僕らの恋愛事情【完】 ~S・S更新中~
episode、5 結婚のかたち

結婚論


”そばにいるだけでもいいから”

その言葉通り、二人は楽しそうだった。

前みたいに俺を真ん中にして、出かけたりご飯を食べたり映画や桜を見に行ったり。


少しだけ今までと違うのは、二人はお互いに笑って話すようにもなった。

前はそれぞれに引っ張られて連れ去られることがあったけど、今はそんなことはない。


俺を中心に会話が弾んでいって、それだけでも楽しいし。
でも、やっぱり、二人に悪いなって気持ちはなくなることはなくて

いつか、ちゃんと答えを出してあげないとって、思ってる。



「じゃーん」

「うおー」

「すっげー」


穂香の手作り弁当の華やかさに声をあげて興奮する男二人

「なんか懐かしい、運動会みたい」
「うん、凄いな。
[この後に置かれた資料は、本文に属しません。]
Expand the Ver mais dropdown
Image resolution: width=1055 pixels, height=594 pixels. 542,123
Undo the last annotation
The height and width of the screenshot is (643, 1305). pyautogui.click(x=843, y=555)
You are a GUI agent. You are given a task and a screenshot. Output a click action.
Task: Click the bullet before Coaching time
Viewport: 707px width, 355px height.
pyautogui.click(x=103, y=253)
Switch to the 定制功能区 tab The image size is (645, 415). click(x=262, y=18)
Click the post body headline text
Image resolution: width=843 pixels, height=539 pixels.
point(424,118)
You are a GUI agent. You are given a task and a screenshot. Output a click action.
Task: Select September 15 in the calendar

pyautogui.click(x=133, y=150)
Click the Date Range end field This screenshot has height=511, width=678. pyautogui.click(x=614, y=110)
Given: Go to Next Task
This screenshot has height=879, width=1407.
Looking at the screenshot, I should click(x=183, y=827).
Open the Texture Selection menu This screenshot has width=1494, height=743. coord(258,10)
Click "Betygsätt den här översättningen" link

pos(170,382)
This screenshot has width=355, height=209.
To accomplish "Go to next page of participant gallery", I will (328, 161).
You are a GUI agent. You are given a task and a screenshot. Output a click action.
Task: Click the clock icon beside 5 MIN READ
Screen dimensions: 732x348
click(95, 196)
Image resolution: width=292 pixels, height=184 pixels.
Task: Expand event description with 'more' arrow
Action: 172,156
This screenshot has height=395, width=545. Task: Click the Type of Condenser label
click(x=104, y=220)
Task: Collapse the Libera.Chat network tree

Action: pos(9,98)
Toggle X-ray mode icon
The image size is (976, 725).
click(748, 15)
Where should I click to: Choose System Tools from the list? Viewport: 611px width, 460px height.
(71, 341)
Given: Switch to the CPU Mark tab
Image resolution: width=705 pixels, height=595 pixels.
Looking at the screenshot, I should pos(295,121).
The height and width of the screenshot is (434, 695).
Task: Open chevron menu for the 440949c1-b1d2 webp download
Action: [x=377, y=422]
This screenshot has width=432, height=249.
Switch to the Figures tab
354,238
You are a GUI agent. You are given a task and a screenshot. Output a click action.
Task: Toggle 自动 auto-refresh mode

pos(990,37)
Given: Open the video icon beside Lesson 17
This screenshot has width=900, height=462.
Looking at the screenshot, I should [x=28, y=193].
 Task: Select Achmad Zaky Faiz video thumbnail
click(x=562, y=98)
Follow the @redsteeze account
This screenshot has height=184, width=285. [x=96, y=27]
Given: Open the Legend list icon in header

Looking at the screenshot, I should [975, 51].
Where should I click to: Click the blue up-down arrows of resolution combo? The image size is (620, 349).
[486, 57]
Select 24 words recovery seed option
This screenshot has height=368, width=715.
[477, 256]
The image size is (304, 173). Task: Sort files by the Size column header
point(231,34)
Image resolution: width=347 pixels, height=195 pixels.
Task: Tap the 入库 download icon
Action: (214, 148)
この間行った花見の時の三色団子も凄かったけど。・・・悪いな俺の分まで作ってもらって」

「ううん、いいの。作るの趣味だから」

「あ、俺も今度作るから、うちでご飯食べよう。ほのちゃんもお返しするから来てね」

「はい!」


俺たち三人の中で、自然と出来たルール。

二人きりで会わないこと。
会うとしても、人目が付くところで。
密室では、三人一緒にと決まっていった。

そうして、今日みたいにどちらかがご飯や弁当を作ったら、そのお返しをするということ。


「俺も何か作ってみようかな」
「いいよ、祐ちゃんは」
「そうだよ、ユウ料理できねぇじゃん。クソまずいし」

遠慮がちに、やんわり断るほのに対して、ハッキリ言う先輩。


「そんなことないけど、少し焦げただけだよねぇ、ひどいね紫音さんは」

フォローしてくれるけど、ほのも笑ってる。